Islamabad, Pakistan — For young women in Pakistan’s rural areas, a career in nursing can be a start on a path to empowerment, as well as to a life spent meeting their community’s health care needs.
Through Jhpiego’s partnership with the Family Advancement for Life and Health (FALAH) project, many of the students at institutions such as the School of Midwifery and Nursing in Mardan will be the first women in their families to have careers.
“We will be more empowered mothers than our own mothers,” says Saadia, a student from the Mardan School of Nursing, which is in Khyber Pakhtunkhwa province in Pakistan’s northwest.
FALAH, a national initiative of the Government of Pakistan and the U.S. Agency for International Development (USAID), offers a curriculum that features training in contraceptive technology, client-centered counseling and the importance of “healthy timing and spacing of pregnancy.” Project partners include Jhpiego, the Population Council/Pakistan, Mercy Corps, Save the Children, Health and Nutrition Development, Greenstar Social Marketing, Rural Support Programmes Network and others.

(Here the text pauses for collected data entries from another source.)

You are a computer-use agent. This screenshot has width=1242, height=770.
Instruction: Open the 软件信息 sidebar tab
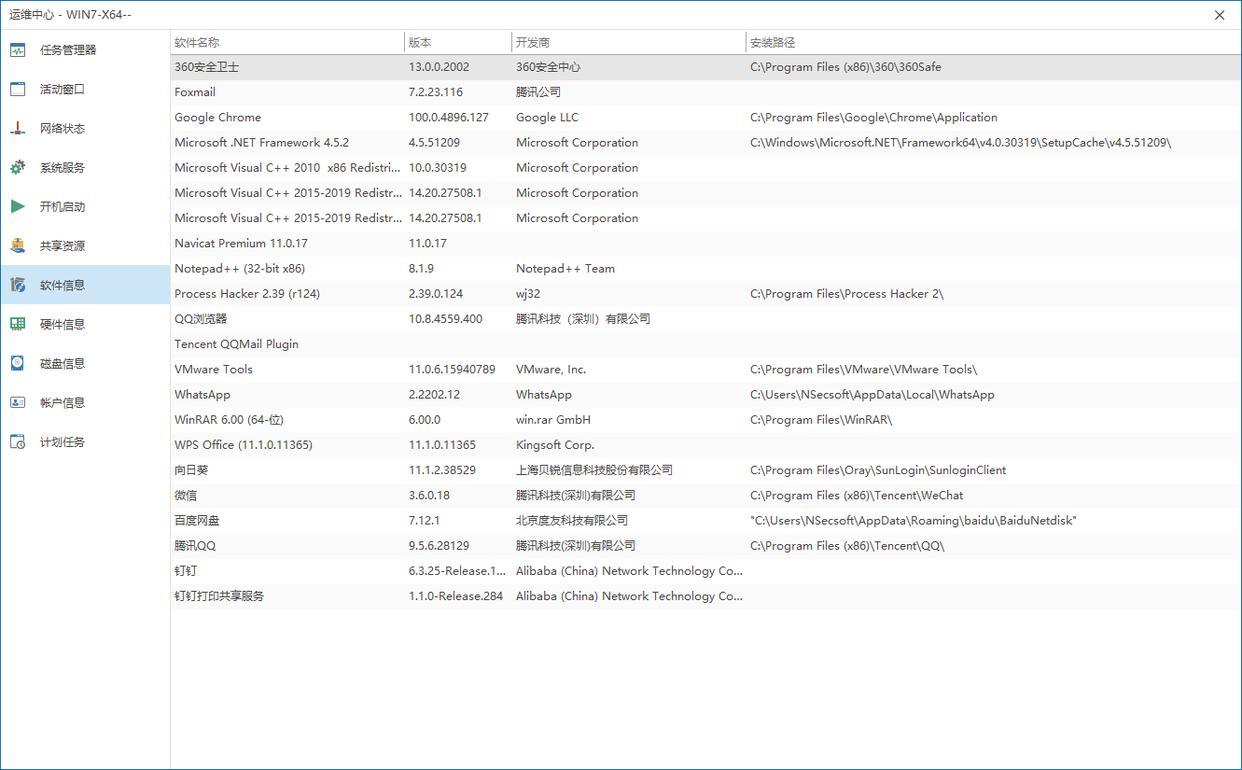[x=62, y=285]
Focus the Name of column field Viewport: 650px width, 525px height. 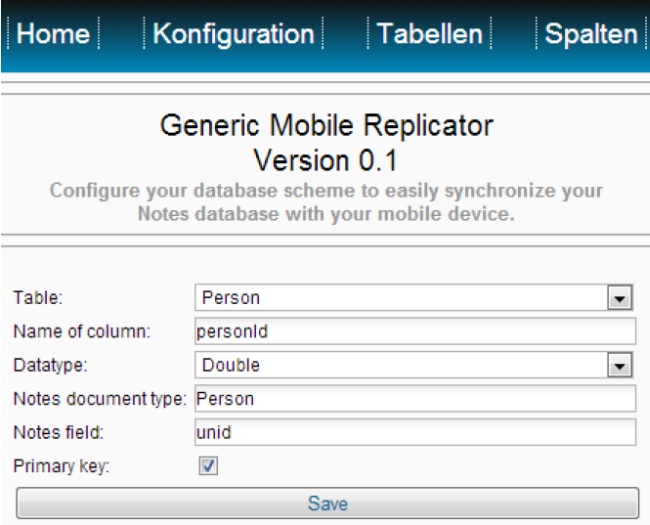coord(415,331)
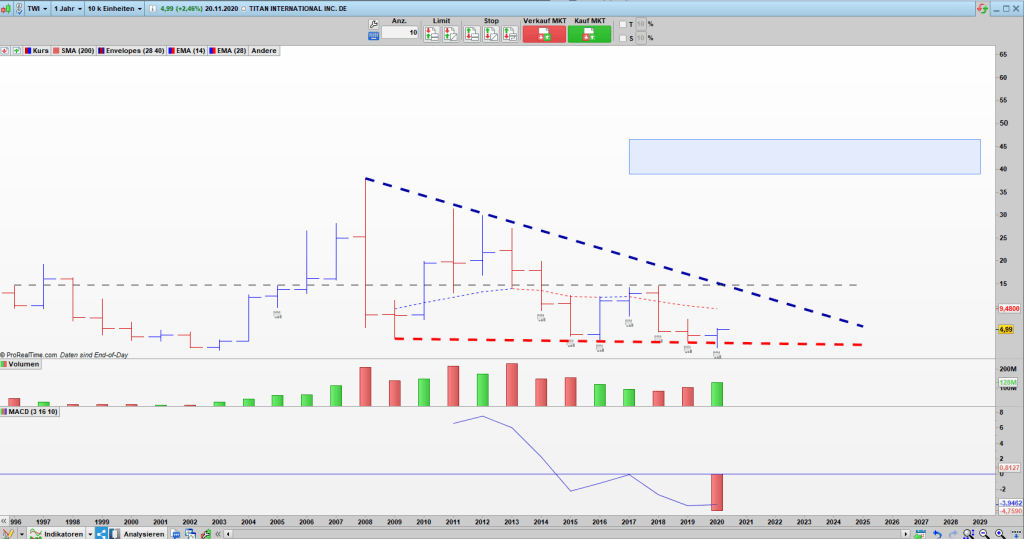Click the first Stop order icon

pyautogui.click(x=473, y=33)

Dr. Mehmooda Nasreen, the principal of the School of Midwifery and Public Health in Dera Ghazi Khan, is confident that the FALAH project will help send young women into the world prepared to make a difference in their own lives and that of their communities. Through the program, she says, the school’s curriculum equips students with the practical training that will enable them to handle obstetric emergencies in clinics, to plan their own families and to be the decision-makers when it comes to the health of their children.
In Pakistan, a woman has a 1 in 74 lifetime risk of dying from maternal causes, and 276 women die from childbirth-related causes per 100,000 live births.
“FALAH prepares students for the real world by giving them the clear message not to marry early,” Dr. Nasreen explains, and to put their FALAH-supported family planning training to use in their own lives. “That will improve their health as well as the educational and economic status of their families.”
Sahzia, 18, from Pind Dadan Khan in the Jehlum district, describes how the program has influenced her: “I’m confident that I can now be a better service provider and educate my community about family planning.”
For Hania, a 19-year-old student from Jehlum City, enrolling in the school was a sign not only of personal achievement, but also of generational change. Her father, who runs a grocery store, supported her dream of becoming a nurse despite opposition from other relatives, social pressure and the family’s limited resources.
For the faculty at the school, as part of FALAH, Jhpiego created a hands-on, skills-centered course of study that has allowed them a chance to continue furthering their education and created a more collaborative atmosphere. Dr. Nasreen explains that through the program, teachers are encouraged to make on-site visits to clinics so they may assist providers in honing the skills they learned in the lab (part of the skills training component of the course) by working with Jhpiego-trained faculty.
In addition, teachers have become invested in the project because they helped shape its goals and objectives. “Our whole faculty and clinical preceptors have been involved in the project from day one and we have a feeling of owning the whole process,” says Dr. Nasreen. “Jhpiego has made us a part of their family and guided us in every step of implementation, with the support of the Pakistan Nursing Council,” which is the autonomous regulatory body that oversees operations of all schools.
Nursing educators across several provinces praised the impact of Jhpiego’s partnership with the FALAH project, which ended this month.
For example, Shakila Begum, of the Pakistan Nursing Council, says that the FALAH project has provided the organization with an opportunity to identify the international standards of nursing competencies and the channels for acquiring them. She adds that she hopes to replicate the FALAH–Jhpiego family planning training model for Pediatric Nursing and other postgraduate nursing courses.
In the Lahore-Punjab region, Shehnaz Zaidi credits the project’s practical training and the “humanistic technique” with burnishing the reputation of nurses in remote communities, where the public is more likely to trust doctors rather than midwives or nurses. She also appreciates the project’s involvement of faculty in developing the curriculum and for providing “unconditional support.”
The FALAH project has helped change the way in which students learn, according to Dr. Syed Hasan Shoaib, a program advisor for Jhpiego. “We have tried to include case studies so that the focus should shift from rote learning to problem-solving,” which is in line with evidenced-based practices in education and training.
In Balochistan, Fatima Nasreen says FALAH has boosted the quality of nursing education—something long neglected there: “All we need is to implement this effort in true spirit. I feel myself lucky to be part of this great process.”
Dr. Mehmooda Nasreen, Dera Ghazi Khan, also credits the partnership with creating public awareness of the importance of pre-pregnancy health care, health insurance for low-income women and an improvement in program research and monitoring.
“If we really want to bring any change in our country’s health indicators, then we have to update our knowledge and practices for teaching and service delivery. I am extremely thankful to FALAH and Jhpiego,” Dr. Nasreen says. “Definitely, in a time to come, we will be able to make a difference.”